Only, Purdy’s novel possesses none of MacLennan’s careful structuring and occasional flourishes of nuance. Each subplot of A Splinter in the Heart is crudely conceived and strewn through the book without much thought to purpose. Patrick’s adolescent obsessions – with Jean, with his grandfather, with the perceived successes of his rival Kevin – are told adolescently, as if Purdy (nearly 72 when he published this book) couldn’t separate his own well-seasoned, experienced mind from the naĂŻve, immature one that inhabits Patrick’s head. Consequently, the third-person narration is a dog’s breakfast of bad analogies and unearned portent. Add in countless sections about the history of Trenton, cropping up pointlessly throughout the text, and you’ll be tempted to throw this book across the room more than once. It’s as if Purdy is writing for MacLennan’s Canadian audience of 1941 – back when any literary novel set in Canada was a rarity and we were more willing to forgive bad dialogue, inane bursts of historicism, and embarrassing sentimentality in our nation's literature.

Indeed, it is the prose that undoes A Splinter in the Heart at every turn. Never mind that the dialogue is infested with countless examples of “exposition monkeys” (a wonderful term that RR taught me) and Patrick speaks like no sixteen-year-old ever would. It’s the actual narration that drove me to distraction. If I didn’t know better, I would say that Purdy was ignorant of the rules for crafting good sentences. A random example from early in the book:

Dizzily he’d regain his desk, face slightly red. Kevin Morris’s eyes would be on him inscrutably, Billy Coons’s eyes knowingly. And the girls, demurely working away at Miss Gothard’s class assignment, would have their own eyes modestly lowered. Harold Wannamaker, star football player, winked at him delightedly from the corner of the room.
A shiny nickel for anyone who can point out the type of word, which every writing manual says to use sparingly, contributes a whopping 13.2% of that entire passage.

Also, for someone so gifted at poetry, Purdy is an utter clod when stirring a little bit of metaphor into his prose. Take this example:

Patrick had his own monster to contend with, and decided the monster was himself. Before the June exams, after which Grade 10 students were allowed to sniff the rarified air of upper academia, he dreamed his own dream. In it he failed the examination … They were all watching him, fearfully, shrinking away from the failed monster. Patrick sobbed, his mother sobbed. And he swam to safety through ten-foot waves of his own tears.
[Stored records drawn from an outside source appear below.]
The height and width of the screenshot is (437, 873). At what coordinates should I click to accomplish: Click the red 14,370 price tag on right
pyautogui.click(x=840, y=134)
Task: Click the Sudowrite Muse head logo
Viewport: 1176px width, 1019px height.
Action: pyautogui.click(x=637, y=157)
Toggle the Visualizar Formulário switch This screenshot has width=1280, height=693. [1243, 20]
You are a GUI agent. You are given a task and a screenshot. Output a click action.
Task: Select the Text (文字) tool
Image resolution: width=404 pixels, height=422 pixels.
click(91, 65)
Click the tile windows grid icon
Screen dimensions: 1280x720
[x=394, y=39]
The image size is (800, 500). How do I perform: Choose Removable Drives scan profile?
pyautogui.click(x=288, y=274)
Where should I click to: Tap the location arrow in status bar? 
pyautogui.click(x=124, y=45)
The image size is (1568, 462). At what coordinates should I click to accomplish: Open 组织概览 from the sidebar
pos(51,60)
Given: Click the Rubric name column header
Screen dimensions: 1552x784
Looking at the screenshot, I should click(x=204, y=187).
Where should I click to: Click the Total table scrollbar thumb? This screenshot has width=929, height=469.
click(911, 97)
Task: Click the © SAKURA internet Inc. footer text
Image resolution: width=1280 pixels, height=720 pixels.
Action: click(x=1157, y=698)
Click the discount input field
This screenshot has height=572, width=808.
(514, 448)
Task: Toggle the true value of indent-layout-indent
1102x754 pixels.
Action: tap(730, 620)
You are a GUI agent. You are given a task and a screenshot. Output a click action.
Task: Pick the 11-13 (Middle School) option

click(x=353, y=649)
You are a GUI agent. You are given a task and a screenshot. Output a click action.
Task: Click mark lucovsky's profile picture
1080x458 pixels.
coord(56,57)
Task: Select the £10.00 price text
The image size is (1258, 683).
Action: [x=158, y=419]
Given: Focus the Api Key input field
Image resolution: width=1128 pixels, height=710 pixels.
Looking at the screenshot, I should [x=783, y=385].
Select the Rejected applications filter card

Oh, we’re crying ten-foot tears ourselves over here, Al.

The saddest thing about A Splinter in the Heart is that there is a shorter, better novel buried deep inside this one. It’s only when Purdy introduces the character of Red MacPherson – a long-lost friend of Patrick’s grandfather who shows up after the old guy has died – that the story takes on any intrigue. Red, along with his cadre of misfits, paints for Patrick a much different, much more noble picture of his grandfather for the young lad. To me, this was the heart of the book and would have made a much more interesting story. I didn’t care for an instant about beautiful Jean Tomkins, or the stresses of long-distance running, or how they went about making T.N.T. at the British Chemical plant. But I did care about how Red and his buddies undermined Patrick’s ideas about his own grandfather. I wish Purdy had thrown out the rest and just focused on that.

Alas, he didn’t. And alas, this book remains a singular novelistic blight on an otherwise admirable literary career.